A complete and exact copy of the data below is required.
===== Source data =====
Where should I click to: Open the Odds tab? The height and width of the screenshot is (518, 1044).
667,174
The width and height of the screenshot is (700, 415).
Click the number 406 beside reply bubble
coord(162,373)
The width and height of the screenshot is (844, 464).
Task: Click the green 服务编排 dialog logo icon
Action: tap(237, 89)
=====
## [Written solution]
Where should I click to: Open the Odds tab? The height and width of the screenshot is (518, 1044).
667,174
The width and height of the screenshot is (700, 415).
Click the number 406 beside reply bubble
coord(162,373)
The width and height of the screenshot is (844, 464).
Task: Click the green 服务编排 dialog logo icon
Action: tap(237, 89)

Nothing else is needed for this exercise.